**Description of the task:** Please recast the rows below as a Markdown table with the columns No. and Text, one numbered line per table row, and omit any blank lines.
* Start Data for the task *
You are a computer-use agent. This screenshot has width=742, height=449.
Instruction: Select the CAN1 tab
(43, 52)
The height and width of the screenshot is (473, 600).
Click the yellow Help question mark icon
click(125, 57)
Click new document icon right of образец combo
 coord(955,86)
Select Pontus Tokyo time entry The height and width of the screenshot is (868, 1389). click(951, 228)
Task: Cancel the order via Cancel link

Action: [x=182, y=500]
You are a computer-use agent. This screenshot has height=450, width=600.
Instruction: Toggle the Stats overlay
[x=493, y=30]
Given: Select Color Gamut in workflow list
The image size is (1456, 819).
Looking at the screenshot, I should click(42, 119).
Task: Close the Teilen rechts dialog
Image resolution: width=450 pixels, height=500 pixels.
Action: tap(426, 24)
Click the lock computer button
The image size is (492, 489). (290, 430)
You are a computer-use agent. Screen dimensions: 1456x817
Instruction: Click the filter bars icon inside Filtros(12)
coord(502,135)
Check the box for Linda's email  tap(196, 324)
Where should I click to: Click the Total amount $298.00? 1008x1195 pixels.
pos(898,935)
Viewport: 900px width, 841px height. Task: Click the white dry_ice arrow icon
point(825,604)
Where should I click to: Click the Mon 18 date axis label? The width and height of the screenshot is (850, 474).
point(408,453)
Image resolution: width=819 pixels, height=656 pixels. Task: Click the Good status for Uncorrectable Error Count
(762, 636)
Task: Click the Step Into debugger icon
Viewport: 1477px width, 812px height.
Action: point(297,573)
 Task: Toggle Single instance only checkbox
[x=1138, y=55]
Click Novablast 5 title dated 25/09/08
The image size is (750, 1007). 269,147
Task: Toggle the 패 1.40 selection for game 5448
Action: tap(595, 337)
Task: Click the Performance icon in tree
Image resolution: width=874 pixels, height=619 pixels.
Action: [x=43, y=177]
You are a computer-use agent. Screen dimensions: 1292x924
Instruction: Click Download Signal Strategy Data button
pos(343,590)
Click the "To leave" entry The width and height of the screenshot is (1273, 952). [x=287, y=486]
* End Data for the task *
**Task response:**
| No. | Text |
|---|---|
| 1 | You are a computer-use agent. This screenshot has width=742, height=449. |
| 2 | Instruction: Select the CAN1 tab |
| 3 | (43, 52) |
| 4 | The height and width of the screenshot is (473, 600). |
| 5 | Click the yellow Help question mark icon |
| 6 | click(125, 57) |
| 7 | Click new document icon right of образец combo |
| 8 |  coord(955,86) |
| 9 | Select Pontus Tokyo time entry The height and width of the screenshot is (868, 1389). click(951, 228) |
| 10 | Task: Cancel the order via Cancel link |
| 11 | Action: [x=182, y=500] |
| 12 | You are a computer-use agent. This screenshot has height=450, width=600. |
| 13 | Instruction: Toggle the Stats overlay |
| 14 | [x=493, y=30] |
| 15 | Given: Select Color Gamut in workflow list |
| 16 | The image size is (1456, 819). |
| 17 | Looking at the screenshot, I should click(42, 119). |
| 18 | Task: Close the Teilen rechts dialog |
| 19 | Image resolution: width=450 pixels, height=500 pixels. |
| 20 | Action: tap(426, 24) |
| 21 | Click the lock computer button |
| 22 | The image size is (492, 489). (290, 430) |
| 23 | You are a computer-use agent. Screen dimensions: 1456x817 |
| 24 | Instruction: Click the filter bars icon inside Filtros(12) |
| 25 | coord(502,135) |
| 26 | Check the box for Linda's email  tap(196, 324) |
| 27 | Where should I click to: Click the Total amount $298.00? 1008x1195 pixels. |
| 28 | pos(898,935) |
| 29 | Viewport: 900px width, 841px height. Task: Click the white dry_ice arrow icon |
| 30 | point(825,604) |
| 31 | Where should I click to: Click the Mon 18 date axis label? The width and height of the screenshot is (850, 474). |
| 32 | point(408,453) |
| 33 | Image resolution: width=819 pixels, height=656 pixels. Task: Click the Good status for Uncorrectable Error Count |
| 34 | (762, 636) |
| 35 | Task: Click the Step Into debugger icon |
| 36 | Viewport: 1477px width, 812px height. |
| 37 | Action: point(297,573) |
| 38 |  Task: Toggle Single instance only checkbox |
| 39 | [x=1138, y=55] |
| 40 | Click Novablast 5 title dated 25/09/08 |
| 41 | The image size is (750, 1007). 269,147 |
| 42 | Task: Toggle the 패 1.40 selection for game 5448 |
| 43 | Action: tap(595, 337) |
| 44 | Task: Click the Performance icon in tree |
| 45 | Image resolution: width=874 pixels, height=619 pixels. |
| 46 | Action: [x=43, y=177] |
| 47 | You are a computer-use agent. Screen dimensions: 1292x924 |
| 48 | Instruction: Click Download Signal Strategy Data button |
| 49 | pos(343,590) |
| 50 | Click the "To leave" entry The width and height of the screenshot is (1273, 952). [x=287, y=486] |